Informasi duka ini dibenarkan oleh Panewu Ngaglik, Wawan Widiantoro. Ia menyampaikan bahwa H. Muhammad Suryo dan istrinya mengalami kecelakaan saat mengendarai motor gede (moge) di kawasan Temon pada Minggu (1/3) sore.
Jenazah Anis Syarifah telah dimakamkan di Pemakaman Muslim Tajem, Maguwoharjo, Sleman. Prosesi pemberangkatan dari rumah duka berlangsung sekitar pukul 12.30 WIB. Sementara itu, H. Muhammad Suryo masih menjalani perawatan medis di rumah sakit akibat luka yang dideritanya.
Di kediaman duka yang berada di kompleks perumahan Sardonoharjo, Ngaglik, tampak karangan bunga dari sejumlah tokoh dan perusahaan sebagai bentuk penghormatan dan belasungkawa.
Kepala Seksi Humas Polres Kulon Progo, Iptu Sarjoko, menjelaskan bahwa kecelakaan terjadi pada Minggu (1/3/2026) sekitar pukul 16.45 WIB di Jalan Wates–Purworejo, tepatnya di simpang empat Mlangsen Palihan, Temon.
Motor besar yang dikendarai MS berboncengan dengan AS terlibat kecelakaan dengan sepeda motor Jupiter yang dikemudikan AA bersama DN. Akibat insiden tersebut, AS yang merupakan penumpang motor besar dinyatakan meninggal dunia.

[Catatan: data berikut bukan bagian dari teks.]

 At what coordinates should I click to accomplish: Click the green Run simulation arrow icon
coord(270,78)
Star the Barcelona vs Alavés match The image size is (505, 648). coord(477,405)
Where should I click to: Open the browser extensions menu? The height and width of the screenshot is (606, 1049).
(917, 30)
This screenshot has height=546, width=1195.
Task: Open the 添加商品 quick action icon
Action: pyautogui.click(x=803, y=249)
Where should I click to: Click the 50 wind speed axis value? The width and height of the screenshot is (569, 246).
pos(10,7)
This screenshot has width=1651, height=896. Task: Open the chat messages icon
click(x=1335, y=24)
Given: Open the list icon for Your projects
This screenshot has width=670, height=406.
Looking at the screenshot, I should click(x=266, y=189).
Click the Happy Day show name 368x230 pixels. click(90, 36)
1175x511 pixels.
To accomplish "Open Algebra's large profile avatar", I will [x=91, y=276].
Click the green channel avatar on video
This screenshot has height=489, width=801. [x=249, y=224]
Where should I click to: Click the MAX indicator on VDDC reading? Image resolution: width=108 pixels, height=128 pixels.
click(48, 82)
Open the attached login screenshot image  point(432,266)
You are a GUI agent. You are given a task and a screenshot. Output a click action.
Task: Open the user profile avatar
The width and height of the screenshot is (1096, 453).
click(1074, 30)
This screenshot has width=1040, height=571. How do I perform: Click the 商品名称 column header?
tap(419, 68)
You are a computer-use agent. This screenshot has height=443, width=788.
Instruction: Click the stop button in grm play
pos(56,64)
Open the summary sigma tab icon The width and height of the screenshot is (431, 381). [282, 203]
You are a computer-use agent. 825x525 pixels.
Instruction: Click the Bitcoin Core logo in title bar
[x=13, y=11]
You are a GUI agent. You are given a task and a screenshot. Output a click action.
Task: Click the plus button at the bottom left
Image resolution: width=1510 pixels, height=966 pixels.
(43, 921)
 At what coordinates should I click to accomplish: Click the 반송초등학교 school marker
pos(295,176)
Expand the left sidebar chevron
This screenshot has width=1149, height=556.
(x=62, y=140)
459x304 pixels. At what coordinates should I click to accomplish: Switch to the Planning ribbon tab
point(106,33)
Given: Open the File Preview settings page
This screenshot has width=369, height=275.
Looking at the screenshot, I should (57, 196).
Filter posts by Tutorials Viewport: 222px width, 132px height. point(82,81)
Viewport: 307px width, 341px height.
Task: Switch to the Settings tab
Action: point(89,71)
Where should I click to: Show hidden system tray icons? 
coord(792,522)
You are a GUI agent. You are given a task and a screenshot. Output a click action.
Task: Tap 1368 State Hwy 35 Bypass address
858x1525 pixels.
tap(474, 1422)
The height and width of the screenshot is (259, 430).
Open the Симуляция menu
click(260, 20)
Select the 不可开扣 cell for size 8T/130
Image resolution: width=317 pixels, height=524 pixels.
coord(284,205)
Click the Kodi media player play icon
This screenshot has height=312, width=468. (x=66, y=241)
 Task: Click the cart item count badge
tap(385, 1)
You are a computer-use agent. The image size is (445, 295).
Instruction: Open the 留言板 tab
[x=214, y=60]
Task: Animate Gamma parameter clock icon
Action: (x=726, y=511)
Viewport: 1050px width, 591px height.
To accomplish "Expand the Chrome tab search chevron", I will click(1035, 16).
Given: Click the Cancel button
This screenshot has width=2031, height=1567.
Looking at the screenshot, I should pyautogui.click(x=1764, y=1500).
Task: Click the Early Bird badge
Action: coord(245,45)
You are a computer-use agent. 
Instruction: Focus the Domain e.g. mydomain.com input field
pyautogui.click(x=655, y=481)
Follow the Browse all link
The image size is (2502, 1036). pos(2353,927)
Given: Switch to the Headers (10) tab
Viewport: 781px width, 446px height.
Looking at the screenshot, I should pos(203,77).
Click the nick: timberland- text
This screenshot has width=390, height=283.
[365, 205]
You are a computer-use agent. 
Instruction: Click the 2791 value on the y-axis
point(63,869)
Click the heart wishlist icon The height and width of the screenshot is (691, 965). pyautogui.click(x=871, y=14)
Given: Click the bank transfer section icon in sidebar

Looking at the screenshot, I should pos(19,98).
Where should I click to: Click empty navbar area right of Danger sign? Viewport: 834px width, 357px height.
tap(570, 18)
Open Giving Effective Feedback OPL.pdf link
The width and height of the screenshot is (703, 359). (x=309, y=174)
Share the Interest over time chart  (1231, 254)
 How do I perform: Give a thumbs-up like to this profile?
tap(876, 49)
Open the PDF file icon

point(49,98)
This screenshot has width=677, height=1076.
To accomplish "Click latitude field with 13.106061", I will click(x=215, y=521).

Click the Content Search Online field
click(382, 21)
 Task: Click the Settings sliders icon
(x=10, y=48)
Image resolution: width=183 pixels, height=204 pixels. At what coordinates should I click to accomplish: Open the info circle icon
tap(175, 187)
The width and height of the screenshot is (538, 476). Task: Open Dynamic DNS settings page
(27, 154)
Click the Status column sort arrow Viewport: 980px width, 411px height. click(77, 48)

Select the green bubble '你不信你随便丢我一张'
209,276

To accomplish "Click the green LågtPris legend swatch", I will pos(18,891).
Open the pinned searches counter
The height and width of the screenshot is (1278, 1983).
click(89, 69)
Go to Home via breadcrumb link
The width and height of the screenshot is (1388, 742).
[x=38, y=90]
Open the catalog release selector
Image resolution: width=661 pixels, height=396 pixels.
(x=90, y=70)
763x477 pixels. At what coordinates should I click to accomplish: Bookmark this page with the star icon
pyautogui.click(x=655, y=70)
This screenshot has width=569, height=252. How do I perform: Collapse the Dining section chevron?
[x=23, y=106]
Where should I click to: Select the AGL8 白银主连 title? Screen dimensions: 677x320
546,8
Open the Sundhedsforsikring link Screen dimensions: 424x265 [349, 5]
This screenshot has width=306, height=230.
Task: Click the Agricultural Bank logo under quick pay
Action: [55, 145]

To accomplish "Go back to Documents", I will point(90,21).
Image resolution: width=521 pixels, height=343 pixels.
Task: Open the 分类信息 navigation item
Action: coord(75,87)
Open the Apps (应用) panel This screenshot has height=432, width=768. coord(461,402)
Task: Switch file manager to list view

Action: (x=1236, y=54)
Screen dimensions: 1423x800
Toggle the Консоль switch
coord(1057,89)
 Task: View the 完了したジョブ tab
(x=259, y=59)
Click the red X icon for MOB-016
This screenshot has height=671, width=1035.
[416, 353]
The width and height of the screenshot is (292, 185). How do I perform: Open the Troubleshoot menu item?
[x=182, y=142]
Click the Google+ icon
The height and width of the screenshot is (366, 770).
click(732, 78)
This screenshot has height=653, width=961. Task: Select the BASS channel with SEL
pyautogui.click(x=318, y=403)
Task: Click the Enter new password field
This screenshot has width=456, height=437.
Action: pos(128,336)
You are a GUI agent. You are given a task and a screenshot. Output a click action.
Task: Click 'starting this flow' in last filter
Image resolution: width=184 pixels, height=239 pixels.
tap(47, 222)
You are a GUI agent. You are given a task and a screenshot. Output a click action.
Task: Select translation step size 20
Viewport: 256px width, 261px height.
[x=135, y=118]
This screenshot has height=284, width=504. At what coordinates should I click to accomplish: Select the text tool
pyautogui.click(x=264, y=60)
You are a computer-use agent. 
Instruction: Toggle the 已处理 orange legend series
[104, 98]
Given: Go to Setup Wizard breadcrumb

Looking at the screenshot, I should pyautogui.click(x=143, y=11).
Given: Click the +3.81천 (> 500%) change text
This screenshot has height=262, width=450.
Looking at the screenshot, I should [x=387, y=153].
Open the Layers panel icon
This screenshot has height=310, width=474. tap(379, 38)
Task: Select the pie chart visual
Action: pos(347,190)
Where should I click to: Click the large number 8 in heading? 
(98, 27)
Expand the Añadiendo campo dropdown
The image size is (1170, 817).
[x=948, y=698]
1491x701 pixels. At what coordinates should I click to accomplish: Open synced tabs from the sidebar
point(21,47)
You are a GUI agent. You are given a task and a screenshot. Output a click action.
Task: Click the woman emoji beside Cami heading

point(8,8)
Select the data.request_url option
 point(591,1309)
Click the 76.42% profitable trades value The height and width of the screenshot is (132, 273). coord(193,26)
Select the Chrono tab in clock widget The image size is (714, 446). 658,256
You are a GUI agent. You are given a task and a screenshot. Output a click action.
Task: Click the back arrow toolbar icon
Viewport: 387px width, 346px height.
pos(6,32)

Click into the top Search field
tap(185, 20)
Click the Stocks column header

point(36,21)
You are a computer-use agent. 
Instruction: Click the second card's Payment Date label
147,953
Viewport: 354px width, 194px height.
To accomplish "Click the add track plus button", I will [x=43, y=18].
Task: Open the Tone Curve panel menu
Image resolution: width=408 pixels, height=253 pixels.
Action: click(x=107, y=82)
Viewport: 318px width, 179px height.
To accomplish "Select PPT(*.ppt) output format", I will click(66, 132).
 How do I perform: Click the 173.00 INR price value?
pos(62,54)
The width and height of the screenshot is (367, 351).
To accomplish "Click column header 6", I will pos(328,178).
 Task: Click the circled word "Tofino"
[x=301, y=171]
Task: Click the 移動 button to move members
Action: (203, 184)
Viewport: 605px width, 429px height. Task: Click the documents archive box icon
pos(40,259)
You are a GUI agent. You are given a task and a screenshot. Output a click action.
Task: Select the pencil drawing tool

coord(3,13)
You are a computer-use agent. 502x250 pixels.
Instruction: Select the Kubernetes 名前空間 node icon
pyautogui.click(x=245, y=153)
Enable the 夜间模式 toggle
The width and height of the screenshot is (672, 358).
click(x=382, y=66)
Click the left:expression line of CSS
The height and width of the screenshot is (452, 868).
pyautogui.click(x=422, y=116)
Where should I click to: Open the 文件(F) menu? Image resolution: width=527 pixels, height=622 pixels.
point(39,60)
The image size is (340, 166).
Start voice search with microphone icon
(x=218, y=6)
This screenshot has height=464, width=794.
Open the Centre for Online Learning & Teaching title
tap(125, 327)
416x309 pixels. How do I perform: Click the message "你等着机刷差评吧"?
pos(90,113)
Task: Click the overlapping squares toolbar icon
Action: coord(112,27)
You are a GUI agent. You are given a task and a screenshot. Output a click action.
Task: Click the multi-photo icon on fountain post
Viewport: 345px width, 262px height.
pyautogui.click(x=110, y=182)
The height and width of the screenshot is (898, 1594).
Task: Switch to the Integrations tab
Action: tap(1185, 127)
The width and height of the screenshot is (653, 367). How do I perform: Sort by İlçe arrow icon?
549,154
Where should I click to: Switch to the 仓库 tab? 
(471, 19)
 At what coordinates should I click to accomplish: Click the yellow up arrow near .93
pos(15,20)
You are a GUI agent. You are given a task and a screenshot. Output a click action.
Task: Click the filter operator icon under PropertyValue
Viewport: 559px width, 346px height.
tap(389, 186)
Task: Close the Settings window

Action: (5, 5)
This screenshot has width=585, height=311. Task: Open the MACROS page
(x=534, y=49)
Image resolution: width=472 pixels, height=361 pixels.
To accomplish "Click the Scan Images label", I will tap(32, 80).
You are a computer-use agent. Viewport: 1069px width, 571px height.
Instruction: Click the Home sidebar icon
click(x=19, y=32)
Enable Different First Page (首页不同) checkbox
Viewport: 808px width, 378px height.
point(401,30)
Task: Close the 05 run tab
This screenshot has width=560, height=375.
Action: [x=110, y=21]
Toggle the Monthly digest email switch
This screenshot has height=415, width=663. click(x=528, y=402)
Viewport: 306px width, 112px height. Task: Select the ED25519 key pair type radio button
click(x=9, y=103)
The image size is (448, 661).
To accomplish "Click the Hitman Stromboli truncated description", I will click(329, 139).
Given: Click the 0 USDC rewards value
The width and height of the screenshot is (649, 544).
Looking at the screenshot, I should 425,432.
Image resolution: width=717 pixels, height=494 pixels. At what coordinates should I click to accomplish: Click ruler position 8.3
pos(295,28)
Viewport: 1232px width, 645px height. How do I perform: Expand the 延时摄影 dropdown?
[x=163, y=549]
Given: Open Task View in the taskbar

Hingga kini, Satlantas Polres Kulon Progo masih melakukan pendalaman terkait kronologi kejadian. Petugas telah melaksanakan olah tempat kejadian perkara menggunakan metode Traffic Accident Analysis (TAA) guna memperoleh gambaran peristiwa secara akurat.
Langkah tersebut dilakukan untuk mengumpulkan bukti, melengkapi data, dan memastikan penyebab pasti kecelakaan. Selain itu, pemeriksaan terhadap saksi-saksi di sekitar lokasi juga terus dilakukan.
Pihak kepolisian menyatakan hasil akhir penyelidikan belum dapat disampaikan karena prosesnya masih berlangsung. Informasi lanjutan akan diumumkan setelah seluruh rangkaian penyelidikan dan olah TKP dinyatakan tuntas.